The last time Her Majesty's Government had flogged off Britain's assets on the cheap he had nearly missed out. Only a brilliant PR campaign - 'Tell Sid' - implemented by (honesty compels me to admit) Dewe Rogerson had alerted him and his mates to the knockdown sale of British Gas. He was the instantly recognisable Everyman of Maggie Thatcher's Britain.
Happy memories of application queues outside banks came flooding back. But then some rather more recent pictures of crowds outside banks came to mind as he nervously fingered his Northern Rock pass book.
'Hang about,' said Sid. 'Why do governments want to get rid of state-owned business?' This is what he thought.
'Sometimes it is philosophical: big government versus little government. Why should the state own an airline or a car maker when the private sector might serve customers better?
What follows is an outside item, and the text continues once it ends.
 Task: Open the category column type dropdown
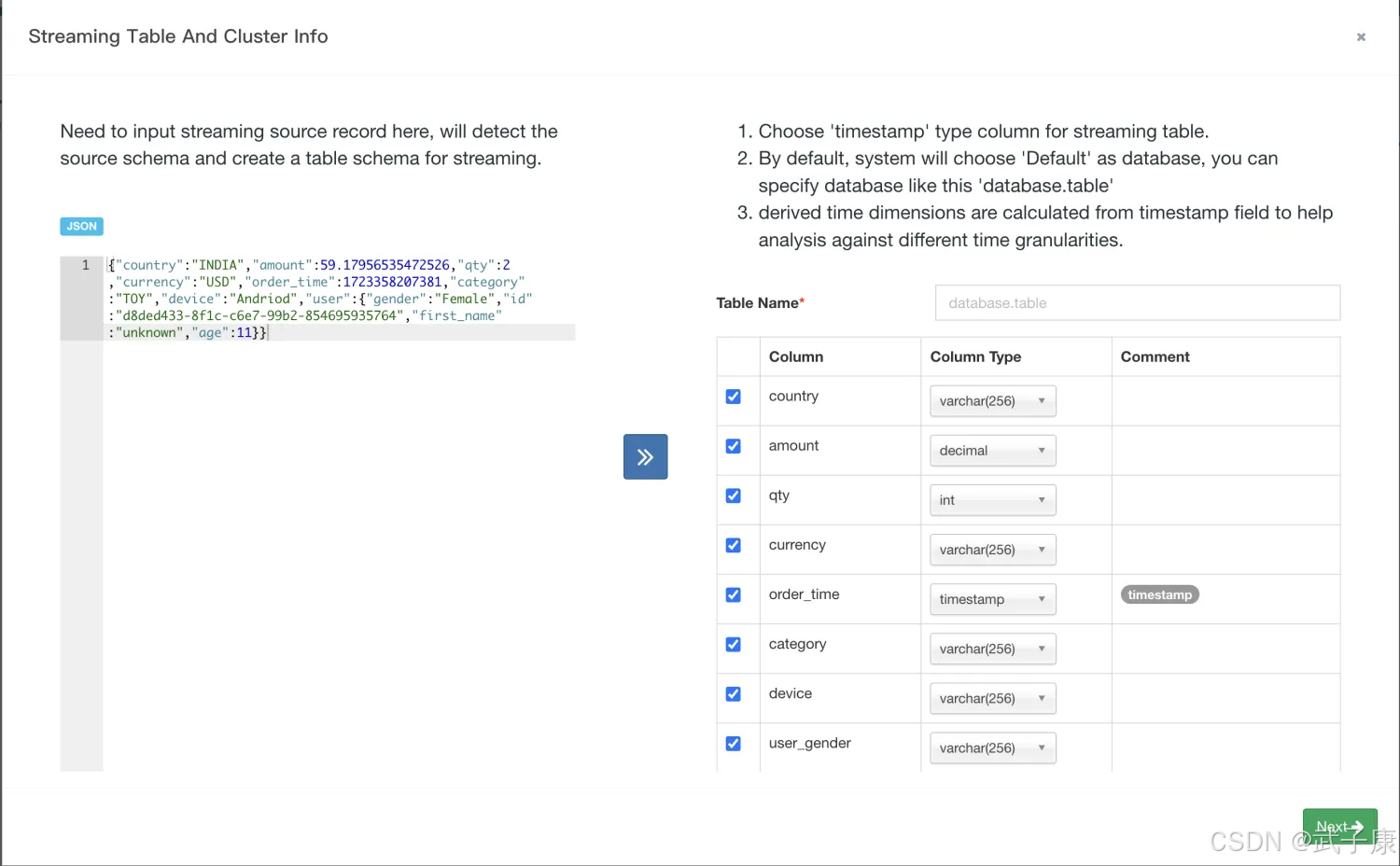point(992,649)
'More often it is to raise money. British Gas, British Airways, the electricity companies, the radio spectrum.
'It is also about being smart enough to spot problems and persuade someone else to fix them. Today, almost every major company with a critical hole in its pension fund is a former state-owned business. Look at the state of the water industry's infrastructure. It's a private sector investment commitment instead of being a burden on government and the taxpayer.'
Sid needs to do a bit more thinking, though, because there are some interesting potential privatisations out there: motorways, the Royal Mint, BBC Worldwide and, of course, the banks. And it is the banks that will exercise most minds. Their corporate reputations are in tatters. Politicians would run a mile to avoid explaining why state-owned banks are paying bonuses; why interest rates are going up; and why constituents' homes are being repossessed.
Whatever the problems, the banks will be sold back to the private sector, either after the election or sooner should the European Commission insist. The PR task will be huge. Sid just needs to keep listening, and thinking.